- Native to: Mainland China
- Region: Xiguan, Liwan District, Guangzhou, Guangdong
- Language family: Sino-Tibetan SiniticChineseYueYuehaiCantoneseXiguan; ; ; ; ; ;

Language codes
- ISO 639-3: –
- Glottolog: None

= Xiguan dialect =

Dialect of Cantonese

The Xiguan dialect, or Sai Kwan dialect (西關話 (sai1 gwaan1 waa2)), is the prestige dialect of Cantonese originated from Xiguan (Sai Kwan), Guangzhou.

== Differences with downtown accent ==

=== Differences in the pronunciation of some characters ===

| Xiguan Accent | Downtown Accent | English |
|---|---|---|
| han3 (瞓)覺 (close to the ancient pronunciation of "睏") | fan3 (瞓)覺 | to sleep |
| ji1 (依)家 | ji4 (而)家 | now |
| ji1 (依)個 | ni1 (呢)個 | this, these |

=== Confusion of consonants n & l ===
Due to Xiguan's near geographical position to Nanhai, both accents spoken in Xiguan and Nanhai feature n-l merger, in which /n/ and /l/ are merged into /l/. However, the feature is less prominent in the Xiguan accent.

=== Consonant ng ===
Speakers of Xiguan Accents pronounce the zero consonant as the consonant ng, for instance, "屋 (uk7)" as "nguk7" and "壓 (aat8)" as "ngaat8".
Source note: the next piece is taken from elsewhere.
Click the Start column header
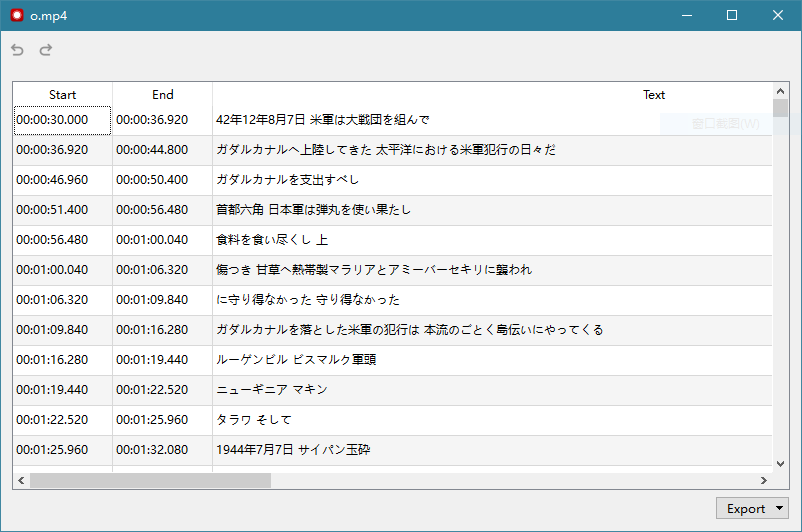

=== Vowels i & ei / ai ===
Speakers of Xiguan Accents pronounce vowels ei and ai as i. The phenomenon also lies in Nanhai Accents, such as:

| Character | Xiguan Accent | Downtown Accent | English |
|---|---|---|---|
| 使 | si2 | sai2 | to make, to cause, to use |
| 死 | si2 | sei2 | to die |
| 四 | si3 | sei3 | four |
| 嘶 | si1 | sai1 (increasingly read as si1 rather than sai1, influenced by Mandarin) | neigh, hiss |

=== Dental consonant ===
Additionally, speakers of Xiguan Accents enhance dental consonants. That is to say, downtown people pronounce "知", "雌" and "斯" as /[tɕi]/, /[tɕʰi]/ and /[ɕi]/ (comparatively relaxed in the oral area, close to /[tɕ]/, /[tɕʰ]/ and /[ɕ]/ in IPA; and yet Speakers of Xiguan Accents pronounce /[tsi]/, /[tsʰi]/ and /[si]/ (The tip of tongue pushes up against upper teeth and blocks up air current. Tense in the oral area, similar to zh, ch and sh in Mandarin without rolling tongue). To be precise, dental consonants are similar to the consonants of 左", "初" and "所" (i.e., /[ts]/, /[tsʰ]/ and /[s]/) in Downtown Accents. In summary, speakers of Xiguan Accents pronounce /[tɕ]/, /[tɕʰ]/ and /[ɕ]/ as /[ts]/, /[tsʰ]/ and /[s]/. A saying representing Xiguan Accents goes that Servant, take some money to buy some seadless kaki fruits (亞"四"，擰幾毫"紙"，去買啲水"柿").

== Status ==

=== Relationship with downtown accents (especially Dongshan accents) ===
Xiguan lies to the west of Taiping Gate (太平門 (Tàipíng Mén, Taai3 Ping4 Mun4, Peace and Security Gate)). Xiguan is the suburb of Guangzhou and it was administered by Nanhai County rather than Panyu County (covering former Yuexiu District and former Dongshan District). Therefore, it was not regarded as part of the capital of Guangdong Province. Therefore, Xiguan Dialect should be regarded as suburban accents, distinguished from Downtown Accent (城內音 (sing4 noi6 jam1)), esp. Dongshan Accents (東山口音 (dung1 saan1 hau2 jam1)). Notwithstanding, Xiguan lies close to the provincial capital, so the gap is narrow.